Despite being based in the USA for more than 50 years, alumna Dr Nancy Alcock-Hood (BSc 1949) has never forgotten her Tasmanian roots, or the generosity that helped her get to university.

Born and raised in Dairy Plains near Deloraine in the state’s north, the 92 year-old biochemist recently made a donation to the University’s Foundation USA to help the next generation of rural students get to university.

Her gift endowed the The Nancy Alcock-Hood Undergraduate Scholarship in perpetuity, to provide financial support for students from the north or north-west of Tasmania applying to study undergraduate degrees at the University.

“My family was not able to afford for me to go to university, so I was very pleased that I received an Education Department stipend that enabled me to move to Hobart and study at university,” Nancy said.

“In creating this scholarship, I wanted to try and provide that support for other people, especially from rural areas.”

The scholarship was awarded for the first time this year to Eloise Knuckey, 18, of Turners Beach in Ulverstone, enabling her to start a Bachelor of Medicine and Bachelor of Surgery.

“It was wonderful when I found out that Eloise was awarded and that she is from Ulverstone, because it is not very far from where I was born,” Nancy said.

The scholarship will provide Eloise with financial support for the duration of her degree, and will next be awarded when she completes her term as scholar.

The namesake scholarship is doubly significant for Nancy because it includes the surname of her late husband, Henry Hood, a neuroscientist that she met in the retirement village where she lives in New Hampshire, near Boston.
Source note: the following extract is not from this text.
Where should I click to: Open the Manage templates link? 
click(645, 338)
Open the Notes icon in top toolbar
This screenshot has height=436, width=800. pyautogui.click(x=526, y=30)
“At the age of 82 I got married for the first time. They were wonderful years, and we visited Tasmania on three occasions,” she said.

Those journeys were just three of the 18 times she has returned to Tasmania to visit family since she left in 1957.

“My last trip was 18 months ago, but now I’m unable to travel the long distance – however, I still talk to my sister, who lives in Rosny, every day on Facetime,” she said.

Nancy’s story

Born on her father’s family farm in Dairy Planes near Ulverstone, Tasmania, Nancy attended the local primary school in Deloraine before studying at the (then) Launceston High School. She moved to Hobart to study her undergraduate degree at the University’s first location, Domain House, taking a five-year break to teach high school maths and chemistry.

Nancy graduated in May 1949, and went on to work as a biochemist at Launceston General Hospital, leaving after five years to travel to England where her father was born. While abroad, she obtained a position at the Royal Postgraduate Medical School in London, where she completed her PhD in biochemistry.

Her supervisors suggested that she spend time researching in the United States, and she left for New York City, where she spent three years at the Rockefeller Institute for Medical Research, followed by two years working in Sydney, Australia.

After receiving permanent residency to live in the United States, she returned to New York City to take up a research position at the Memorial Sloan Kettering Cancer Centre, before spending the next fourteen years at one of the four Texas state medical schools.

She now lives in a retirement community in New Hampshire, where she met and married her late husband, Henry.